Extract the text of the listing below word for word, omitting the pictures from your answer.

───

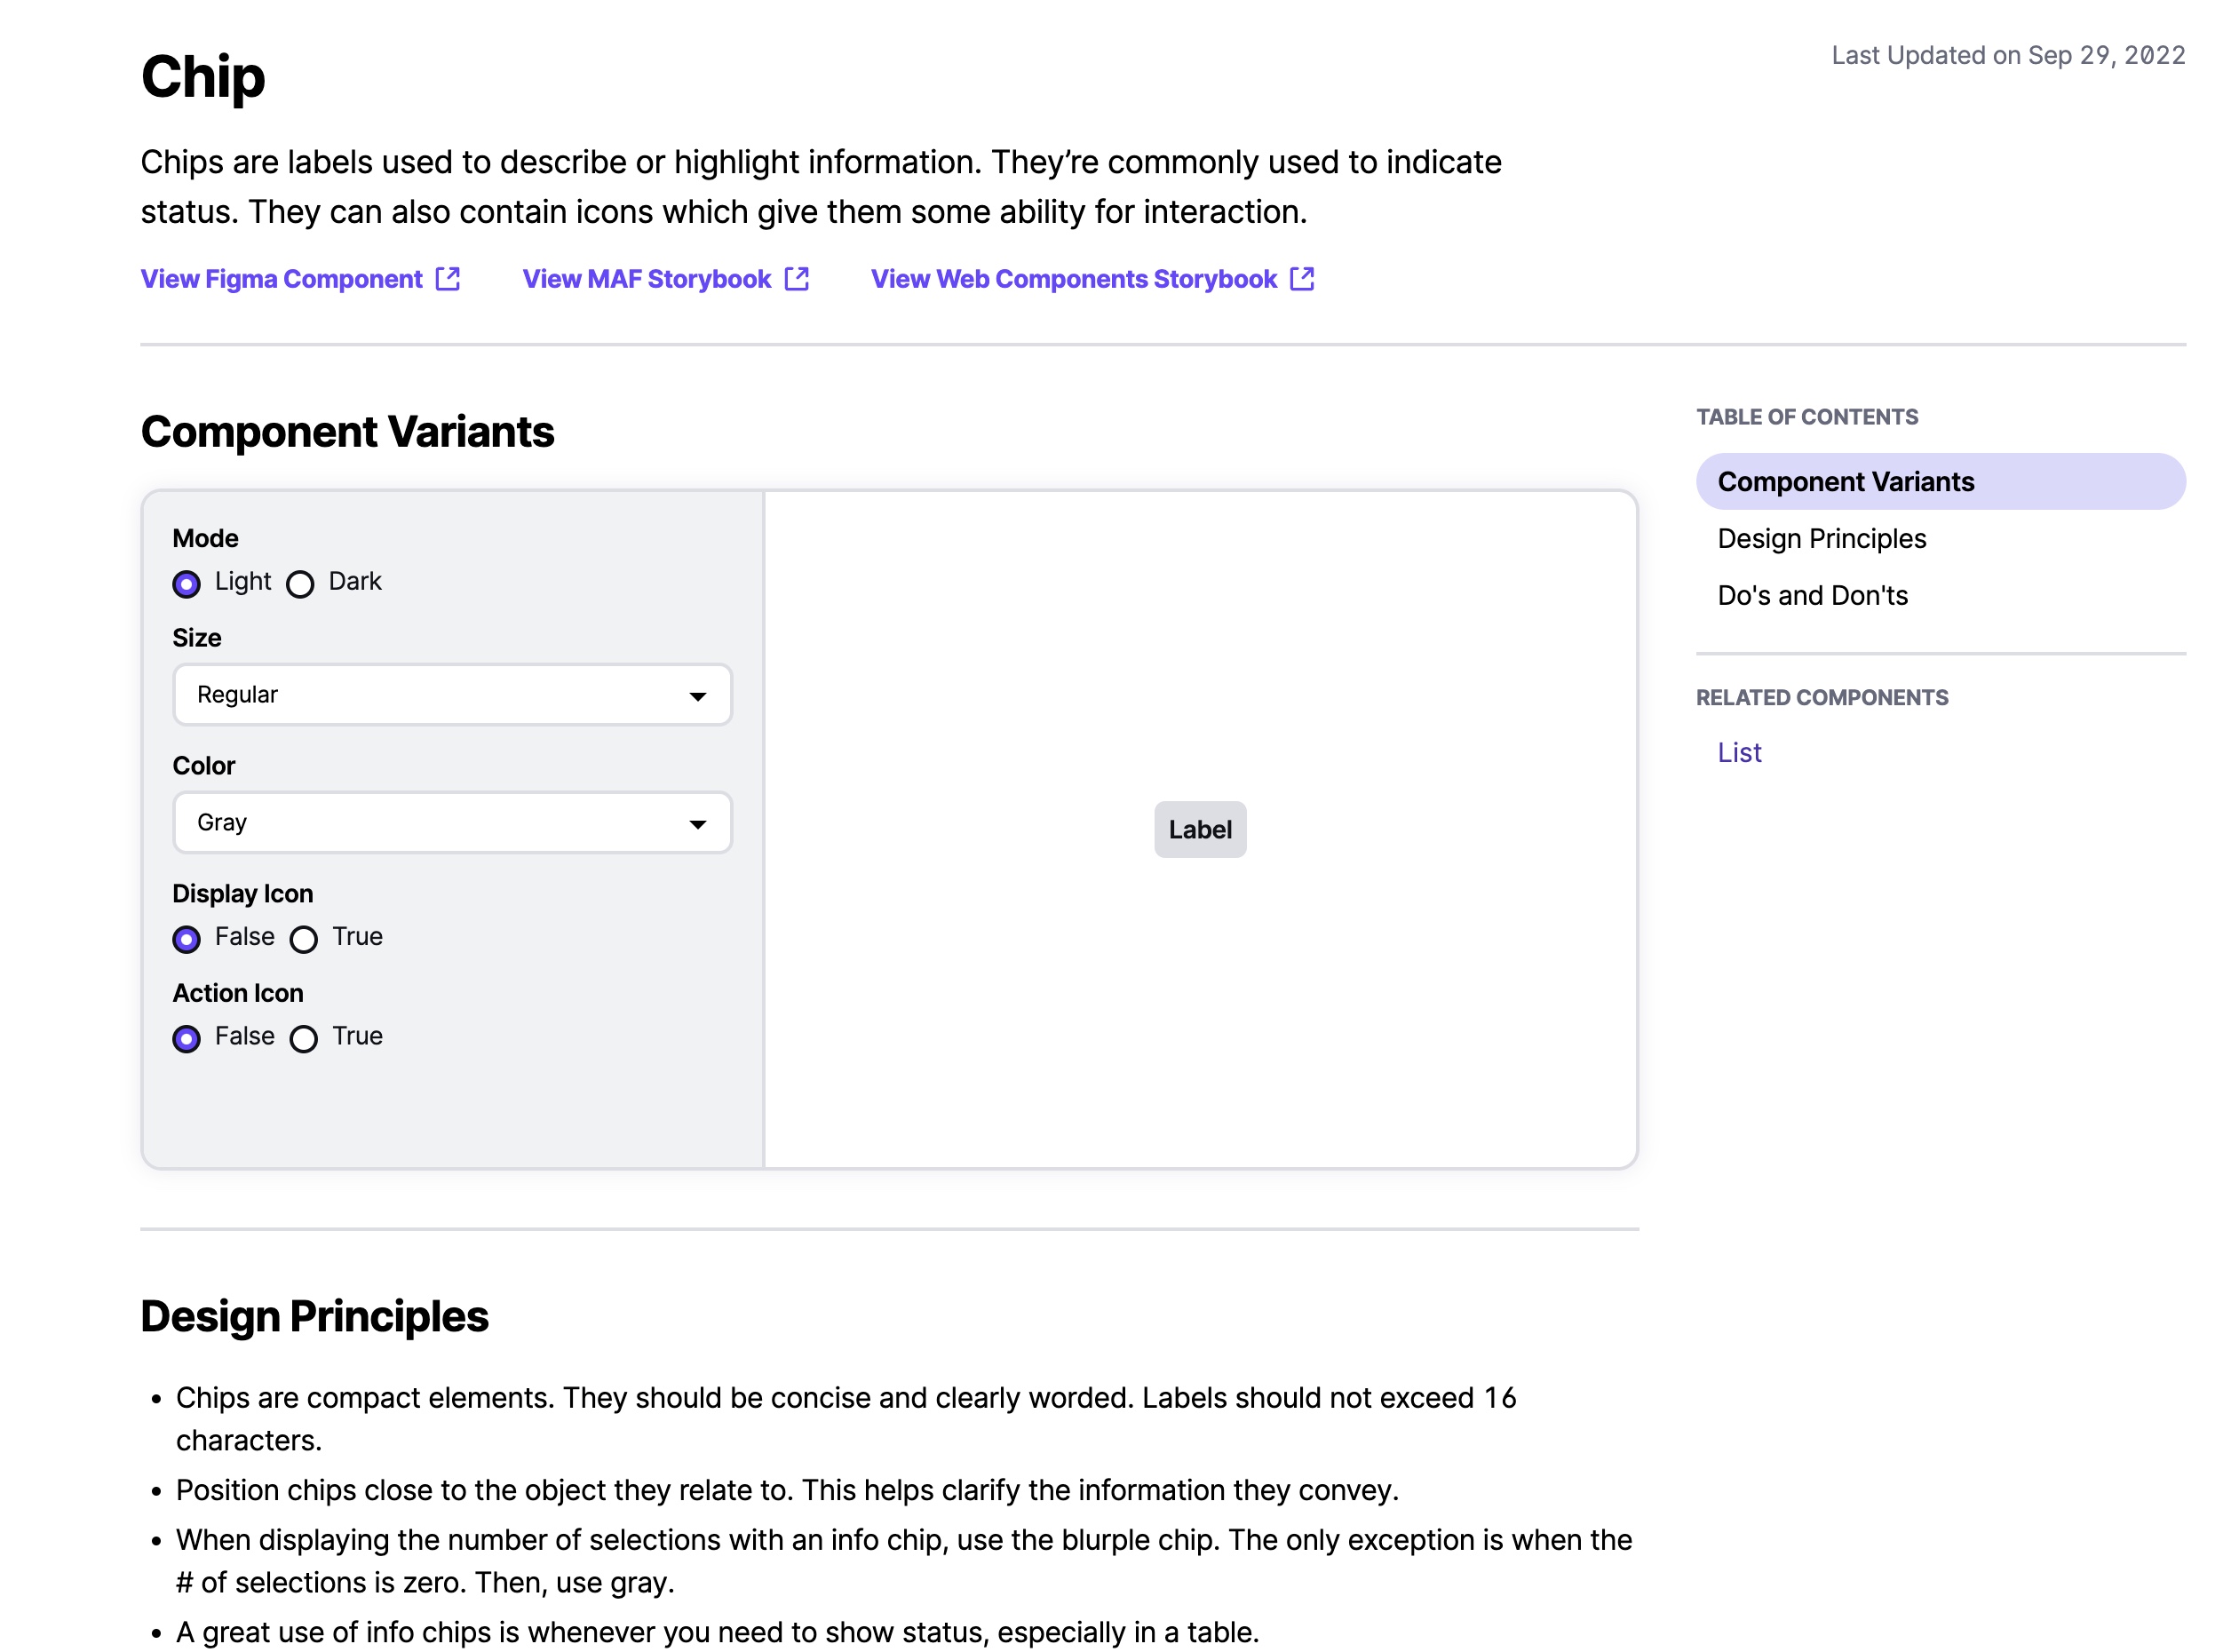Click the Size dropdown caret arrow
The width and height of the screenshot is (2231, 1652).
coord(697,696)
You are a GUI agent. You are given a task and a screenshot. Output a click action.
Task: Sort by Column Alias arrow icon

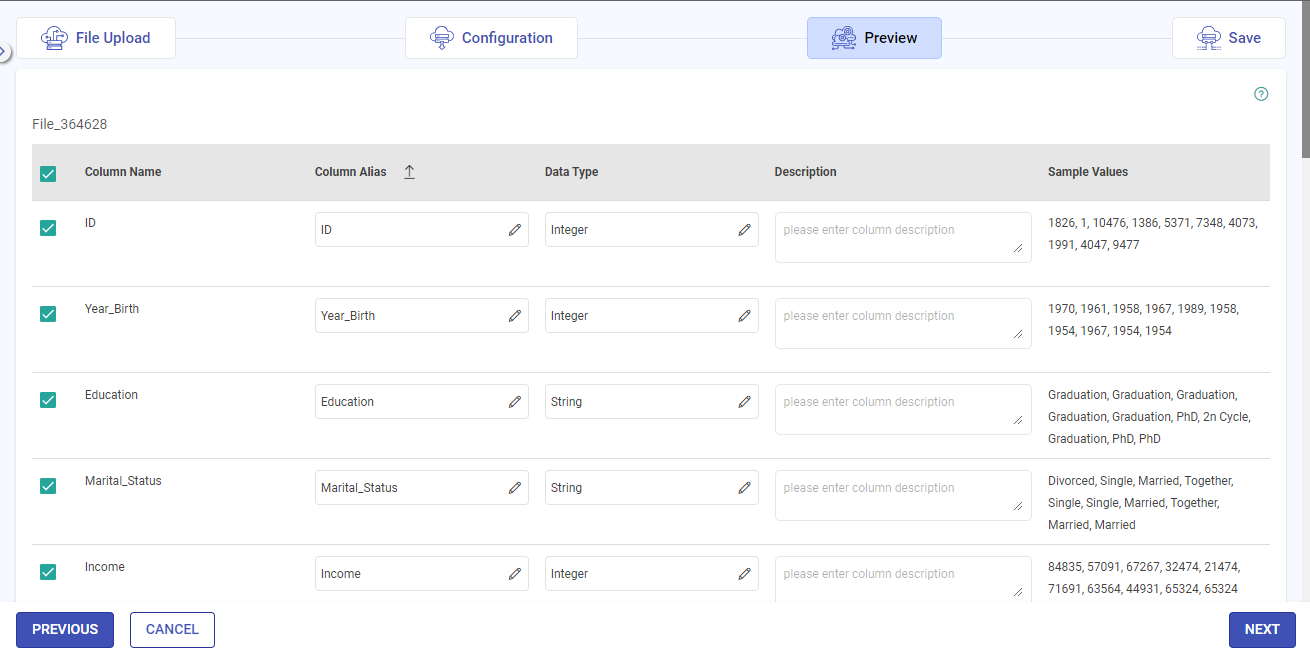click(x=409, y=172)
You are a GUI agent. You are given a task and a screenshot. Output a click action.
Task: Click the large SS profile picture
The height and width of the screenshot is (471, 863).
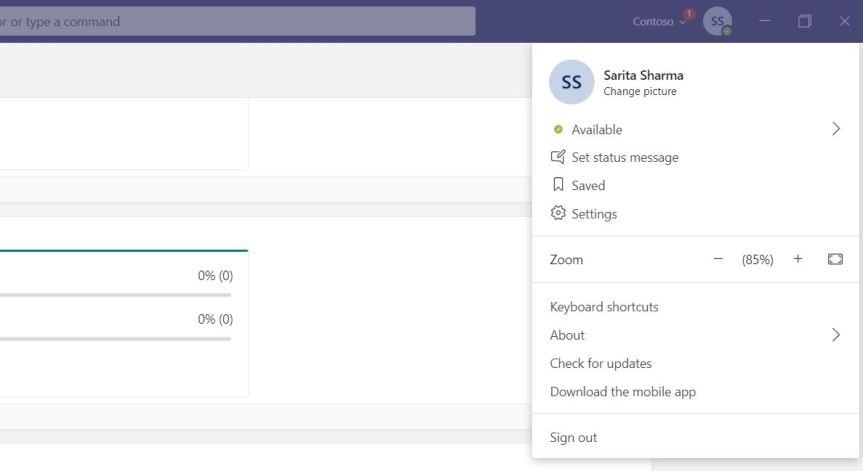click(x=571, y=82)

───

# OUTPUT OF THE EXERCISE:
Click the Size dropdown caret arrow
The width and height of the screenshot is (2231, 1652).
coord(697,696)
You are a GUI agent. You are given a task and a screenshot. Output a click action.
Task: Sort by Column Alias arrow icon

click(x=409, y=172)
You are a GUI agent. You are given a task and a screenshot. Output a click action.
Task: Click the large SS profile picture
The height and width of the screenshot is (471, 863).
click(x=571, y=82)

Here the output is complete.